_SUPPLIED PASSAGE_:
☆ ☆ ☆ ☆ ☆
Pier in New Territories, Hong Kong

Cheung Chau Ferry Pier (長洲渡輪碼頭 (coeng4 zau1 dou6 leon4 maa5 tau4)) serves the island of Cheung Chau, New Territories, Hong Kong. It is located on Praya Street within the Cheung Chau Typhoon Shelter.

==History==
The pier, designed by the Port Works Division of the former Public Works Department, was officially opened on 28 April 1960. It was substantially expanded in 1986 and 1987. Renovation and improvement works in 2015 saw the passenger waiting area expanded, ventilation improved, and a new canopy constructed at the pier entrance.

==Services==
Sun Ferry operates a regularly scheduled route to Central Pier No. 5 in Central. The service runs "ordinary" (slower) ferries, as well as faster catamaran vessels. The average daily patronage of this route was 26,315 in 2015.

==Future development==
In 2019, the Civil Engineering and Development Department (CEDD) commissioned a private consultant to study the feasibility of reconstructing the pier. The department outlined various objectives for this project including increasing the pier's passenger handling capacity and addressing the ageing of the pier structure. The preliminary proposal is to build a new pier to the north of the current one.
☆ ☆ ☆ ☆ ☆
_GIVEN DATA_:
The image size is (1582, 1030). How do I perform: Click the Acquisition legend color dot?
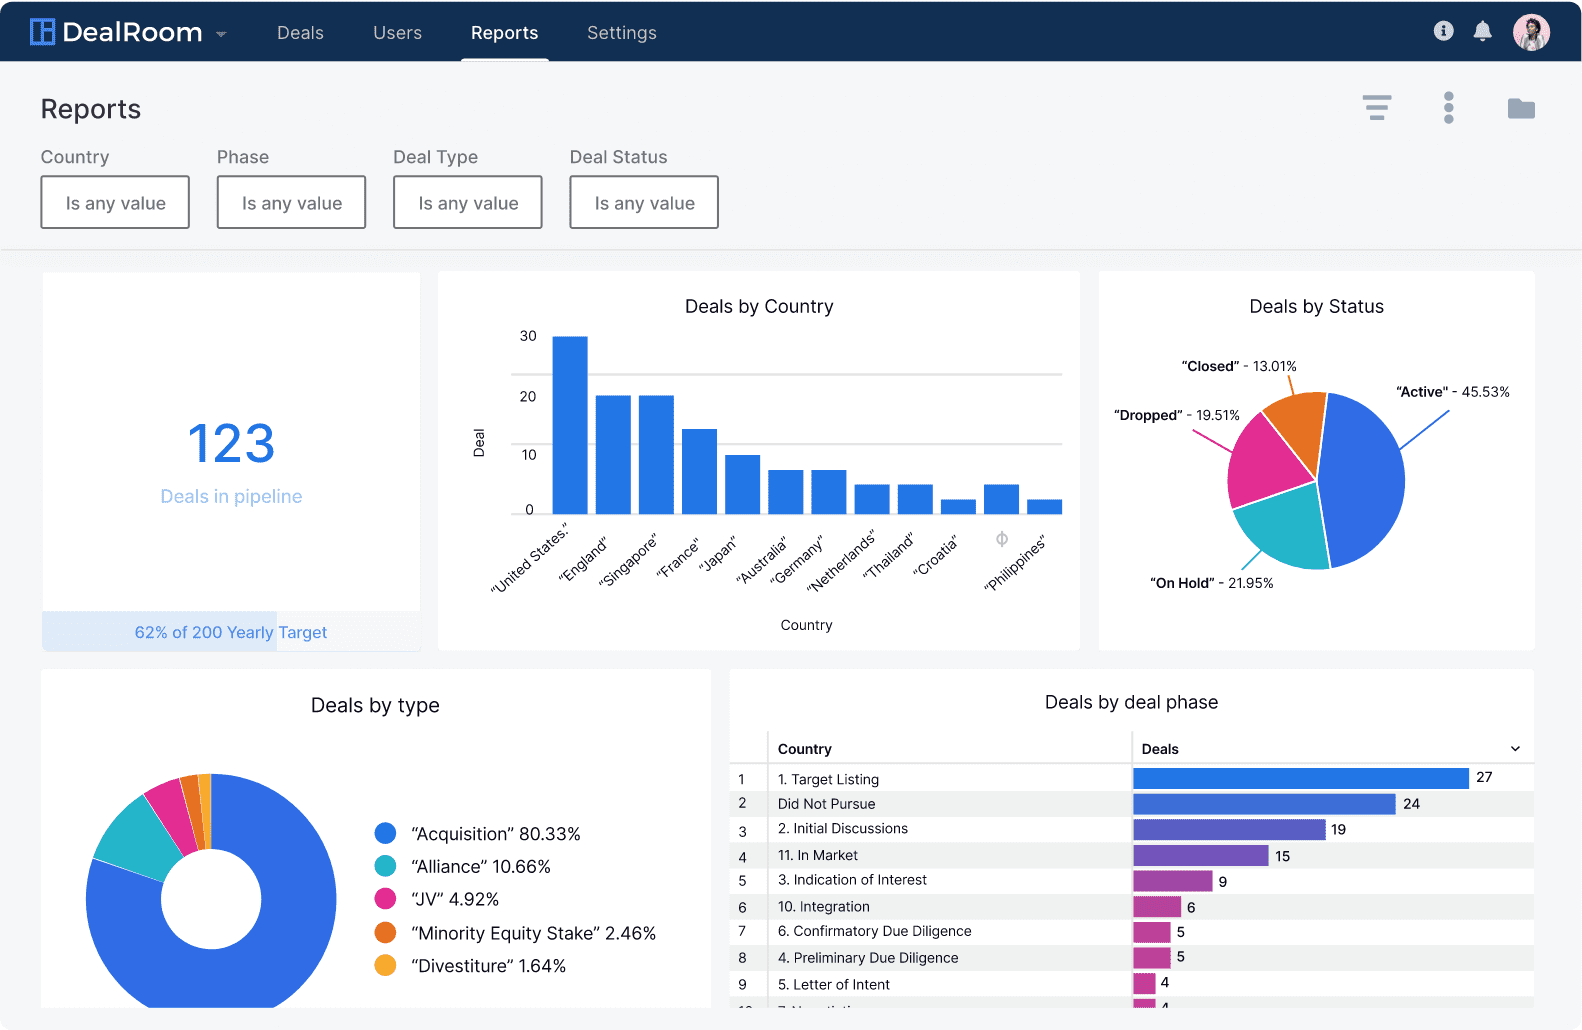pos(385,833)
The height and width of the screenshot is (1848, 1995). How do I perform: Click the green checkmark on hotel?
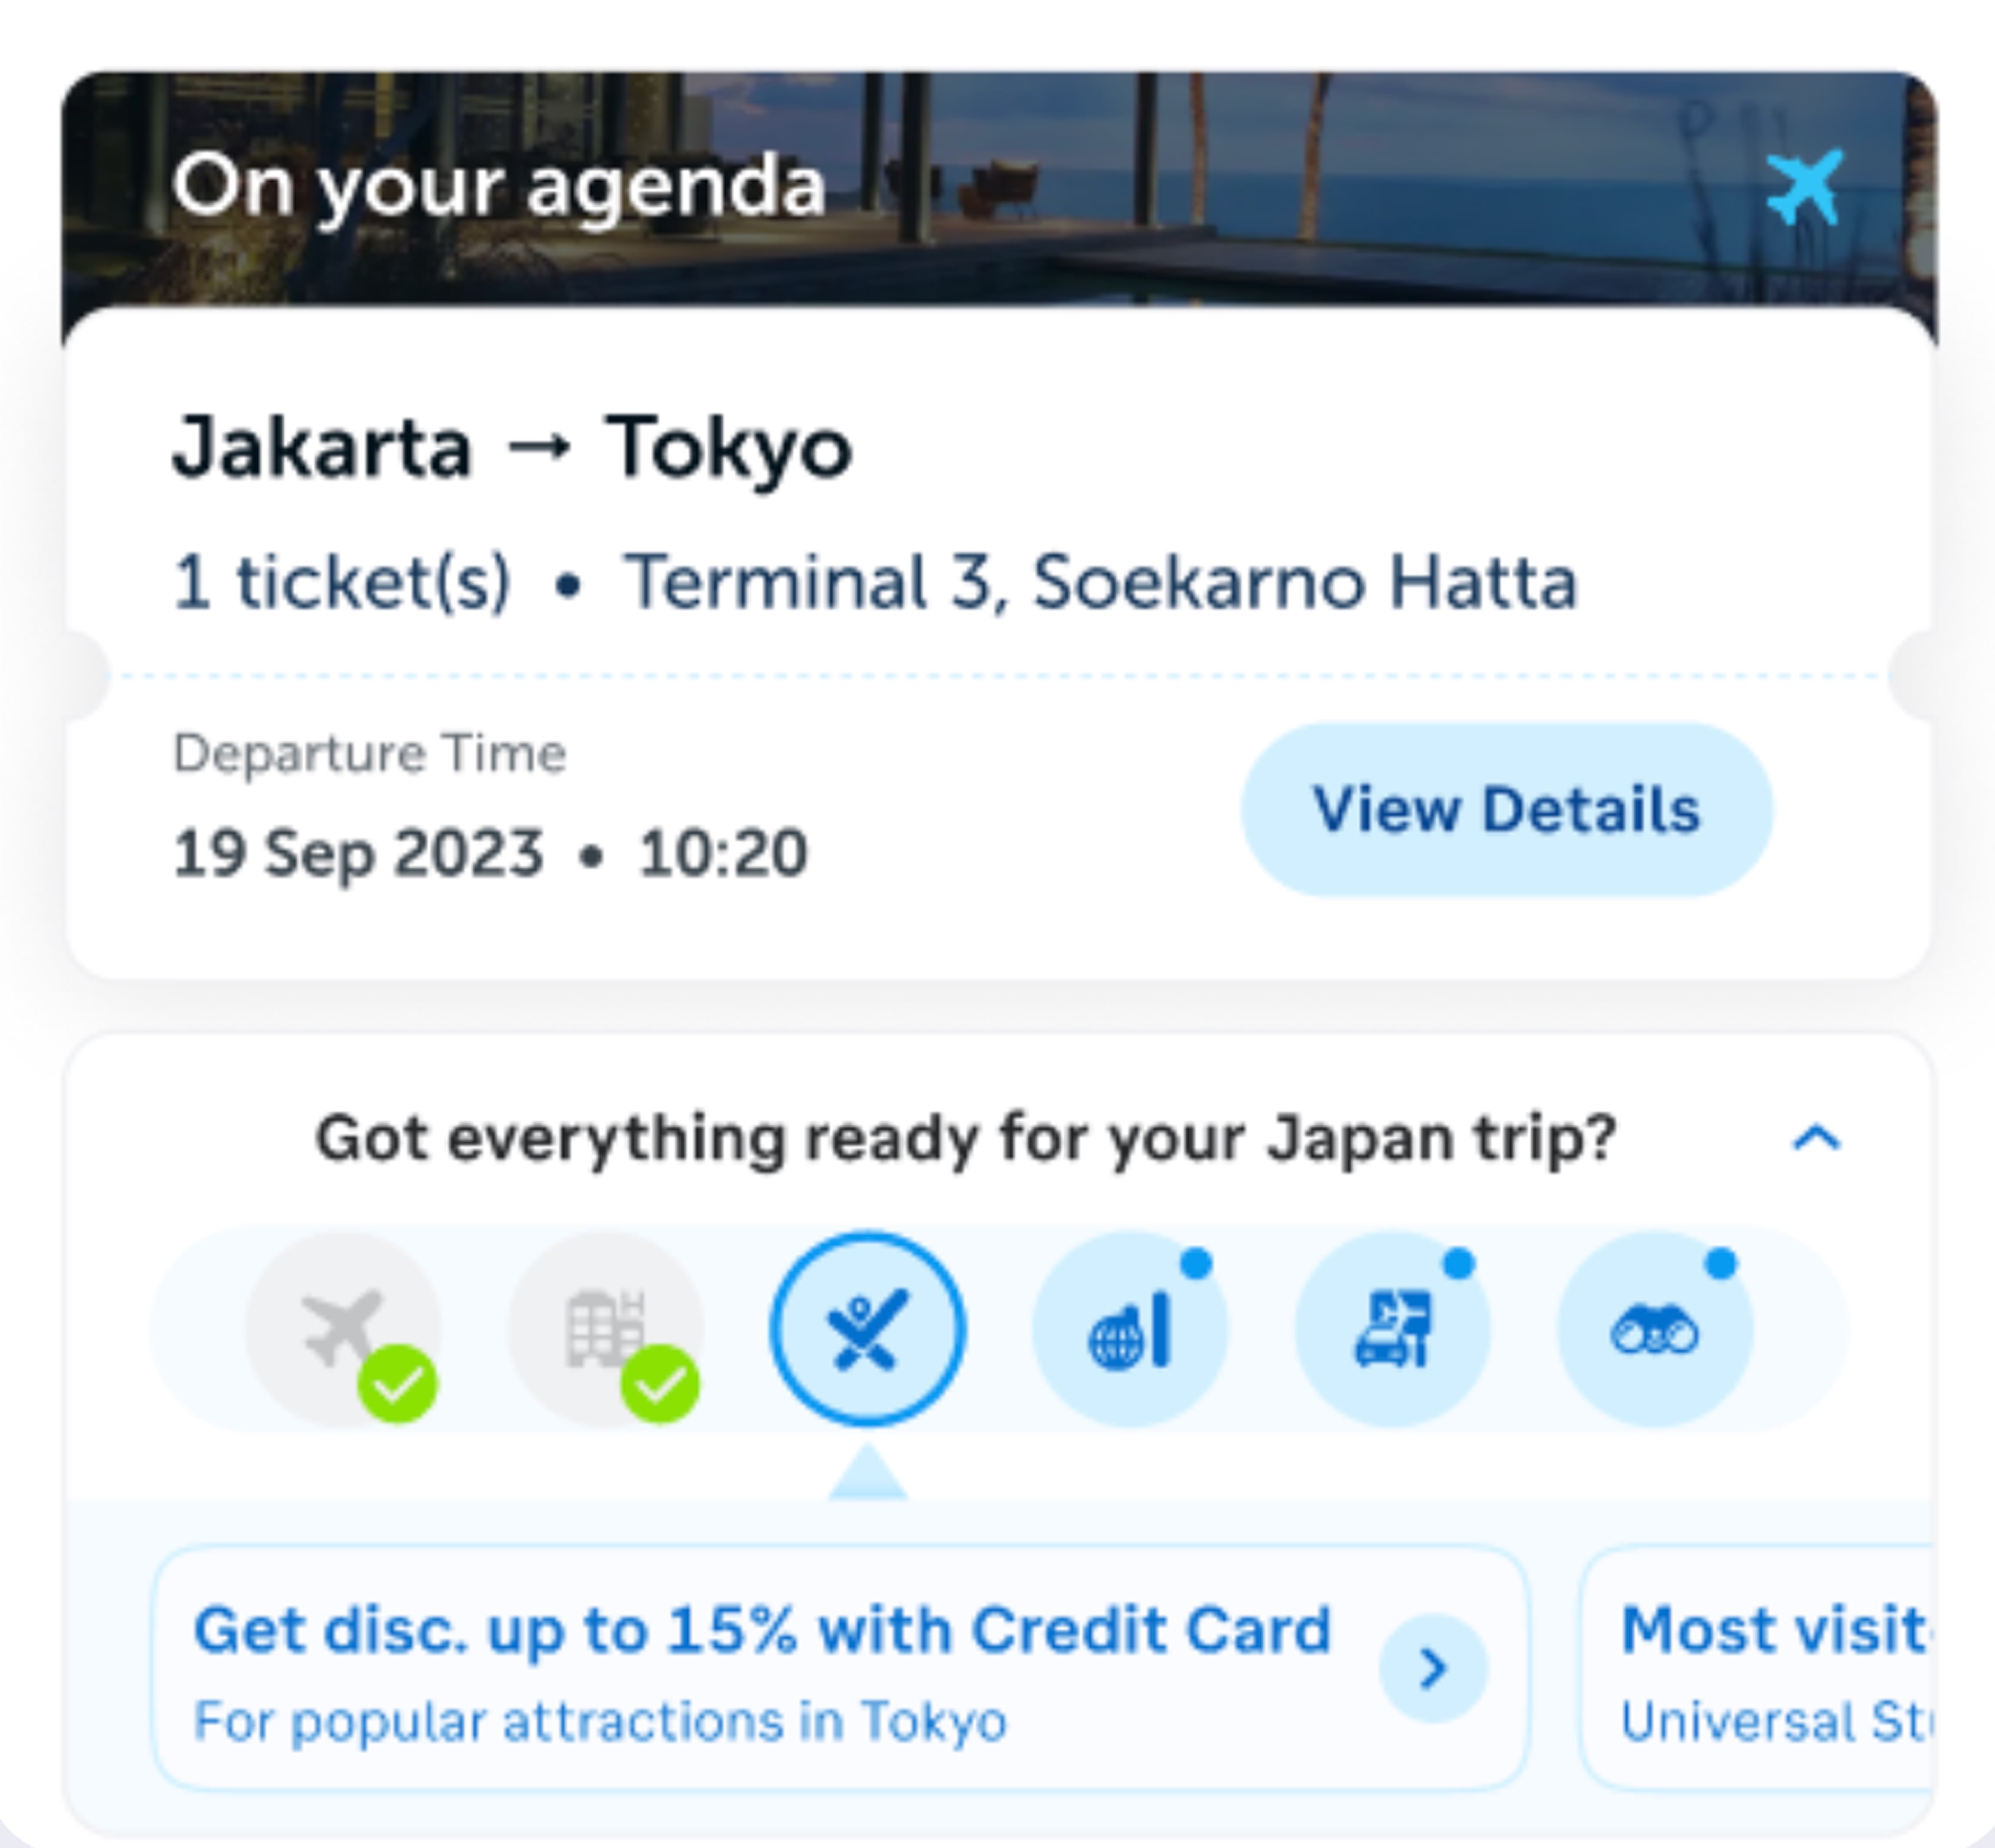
☆ ☆ ☆ ☆ ☆
_SET OF TASKS_:
- a) Answer each question from the Cheung Chau pier text:
(i) On which street is the pier located?
(ii) On what date was the pier officially opened?
(iii) What was the average daily patronage of the Sun Ferry route in 2015?
- b) Rewrite the part of the Cheung Chau pier text that starts at "Pier in New" and ends after "26,315 in 2015.", changing "canopy" to "roof".
The listing has no connection to the Cheung Chau pier text.

_THE SOLUTIONS_:
- a)
(i) Praya Street
(ii) 28 April 1960
(iii) 26,315

- b)
Pier in New Territories, Hong Kong

Cheung Chau Ferry Pier (長洲渡輪碼頭 (coeng4 zau1 dou6 leon4 maa5 tau4)) serves the island of Cheung Chau, New Territories, Hong Kong. It is located on Praya Street within the Cheung Chau Typhoon Shelter.

==History==
The pier, designed by the Port Works Division of the former Public Works Department, was officially opened on 28 April 1960. It was substantially expanded in 1986 and 1987. Renovation and improvement works in 2015 saw the passenger waiting area expanded, ventilation improved, and a new roof constructed at the pier entrance.

==Services==
Sun Ferry operates a regularly scheduled route to Central Pier No. 5 in Central. The service runs "ordinary" (slower) ferries, as well as faster catamaran vessels. The average daily patronage of this route was 26,315 in 2015.